▸ **WORK REQUIRED**:
All that is required is the number of lines in this listing that hold "Task".

▸ **SOURCE MATERIAL**:
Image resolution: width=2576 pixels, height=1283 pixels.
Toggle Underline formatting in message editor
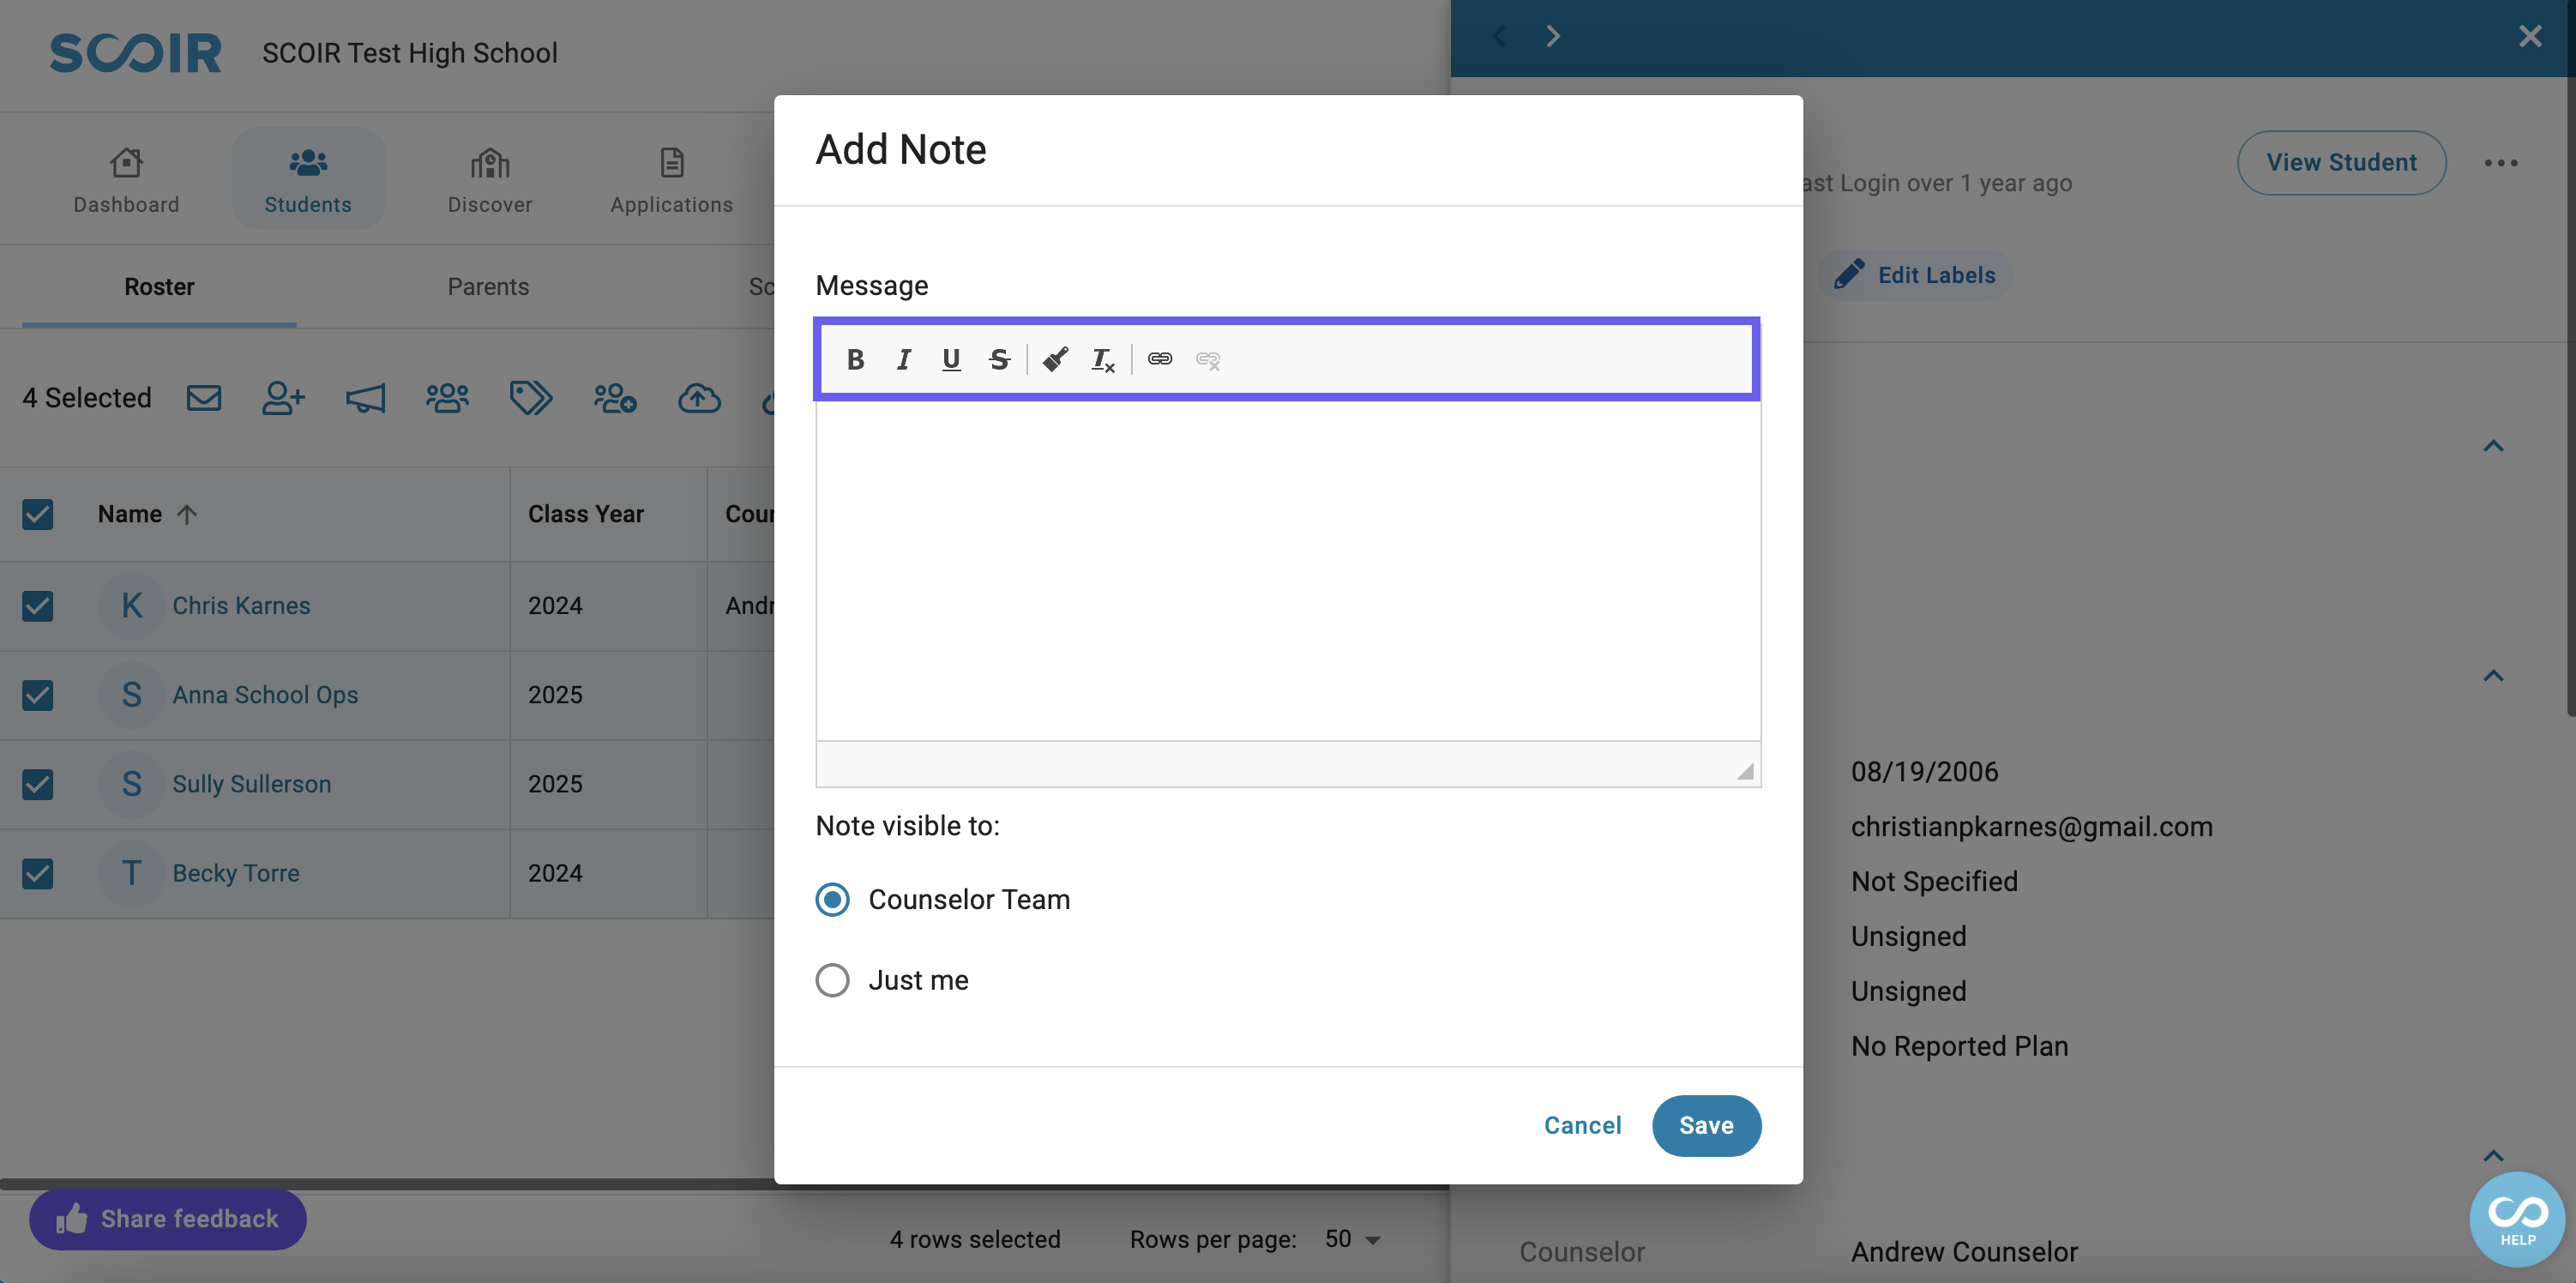point(949,358)
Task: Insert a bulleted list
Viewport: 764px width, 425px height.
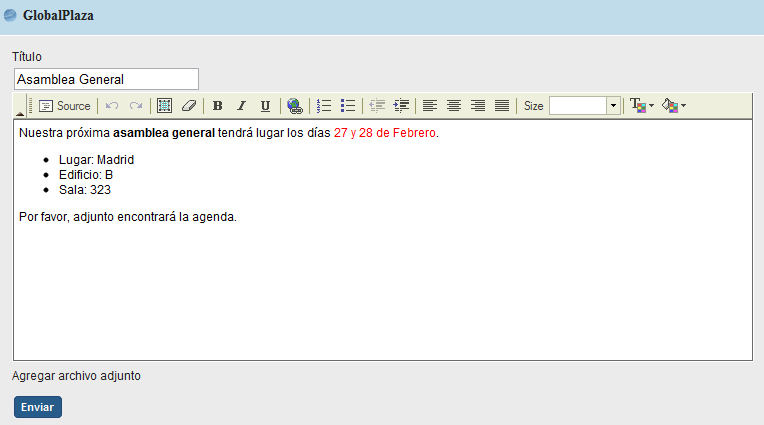Action: tap(348, 106)
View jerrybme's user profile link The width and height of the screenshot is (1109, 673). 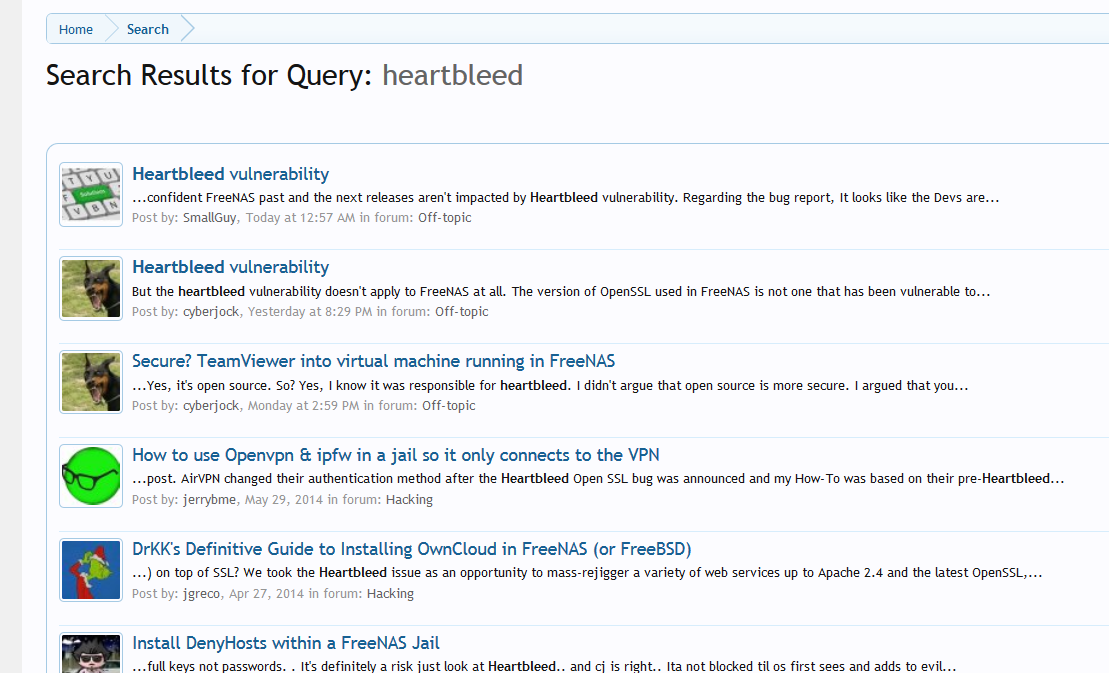[x=209, y=500]
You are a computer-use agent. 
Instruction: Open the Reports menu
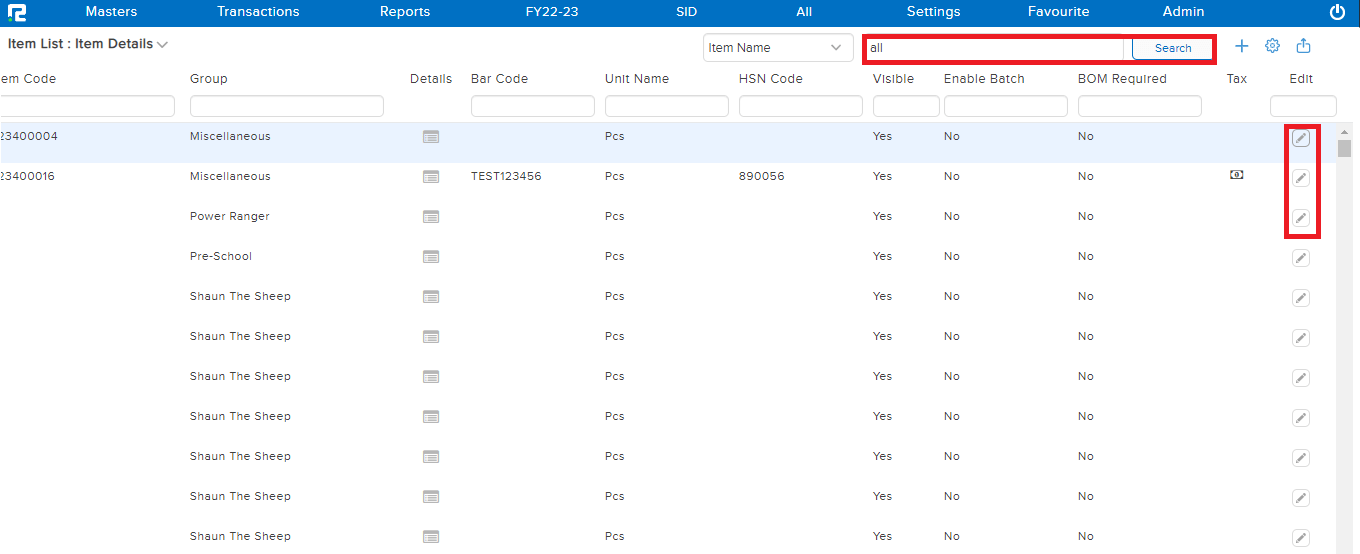coord(405,12)
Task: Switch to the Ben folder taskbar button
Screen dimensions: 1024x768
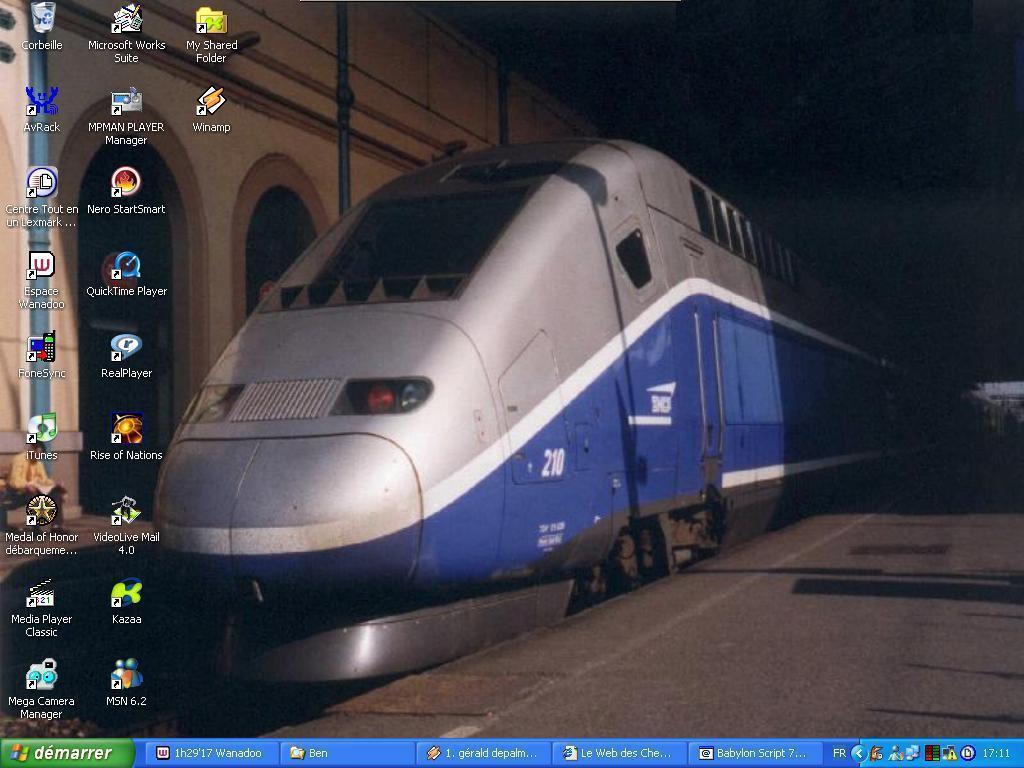Action: tap(346, 753)
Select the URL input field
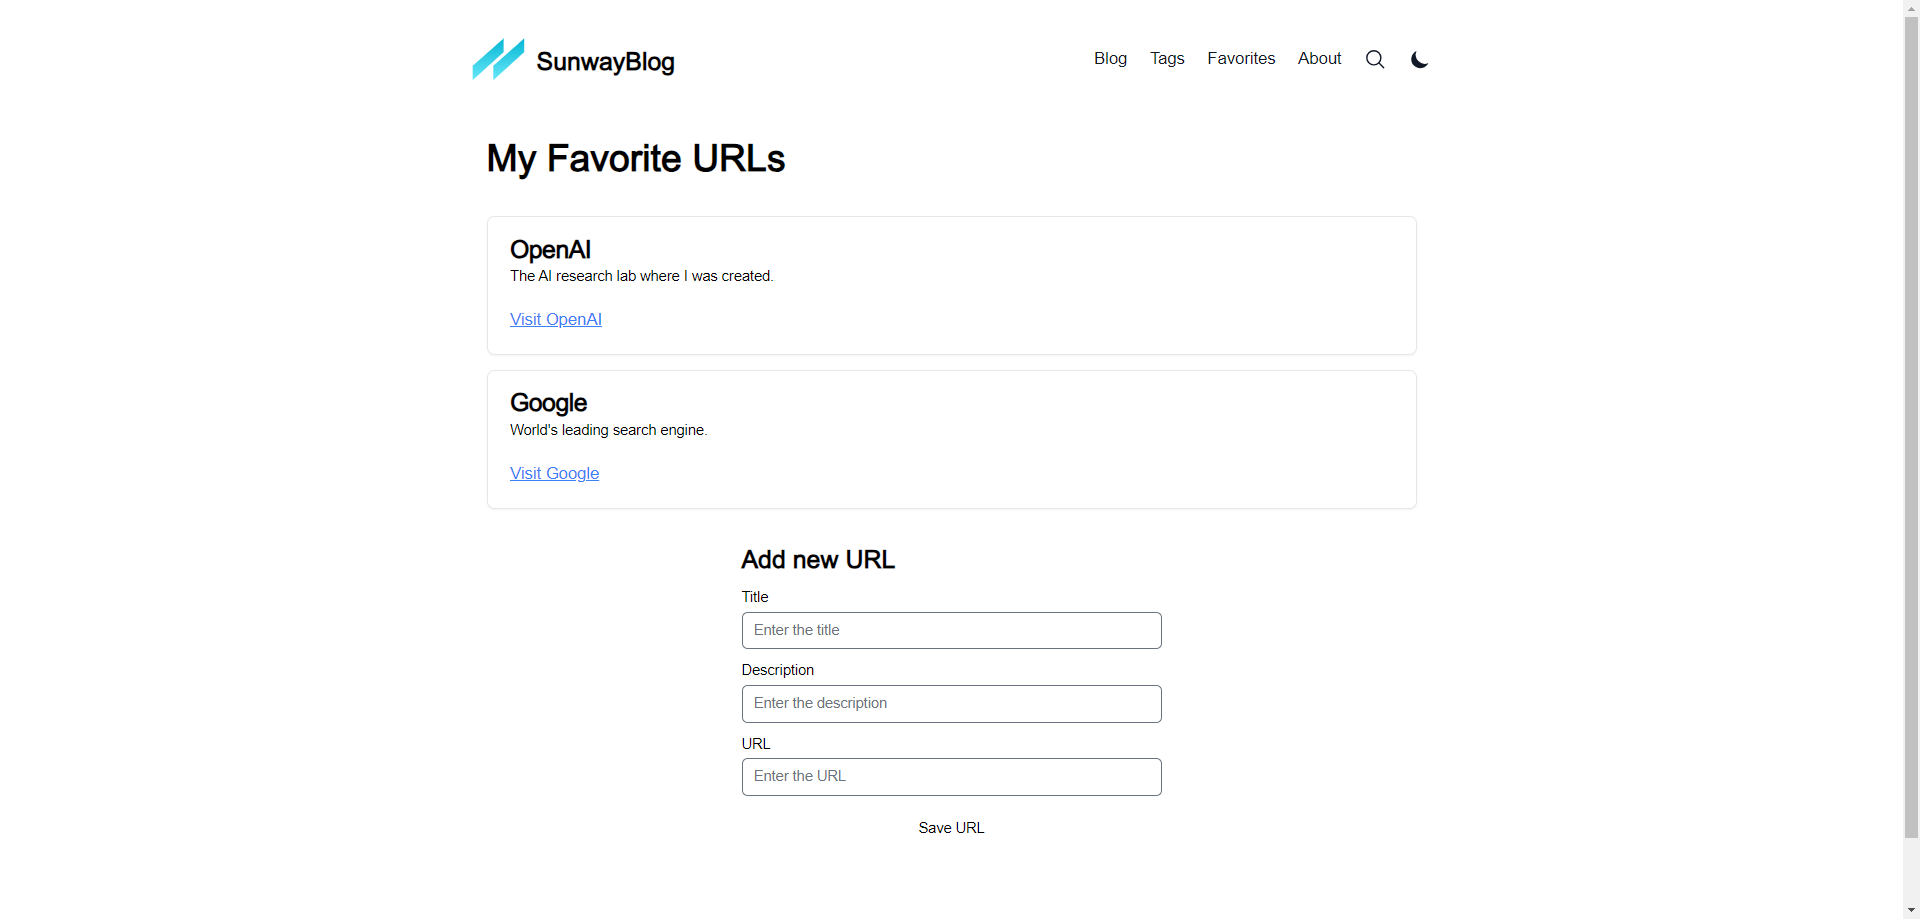The image size is (1920, 919). 951,777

▸ **RESULT**:
2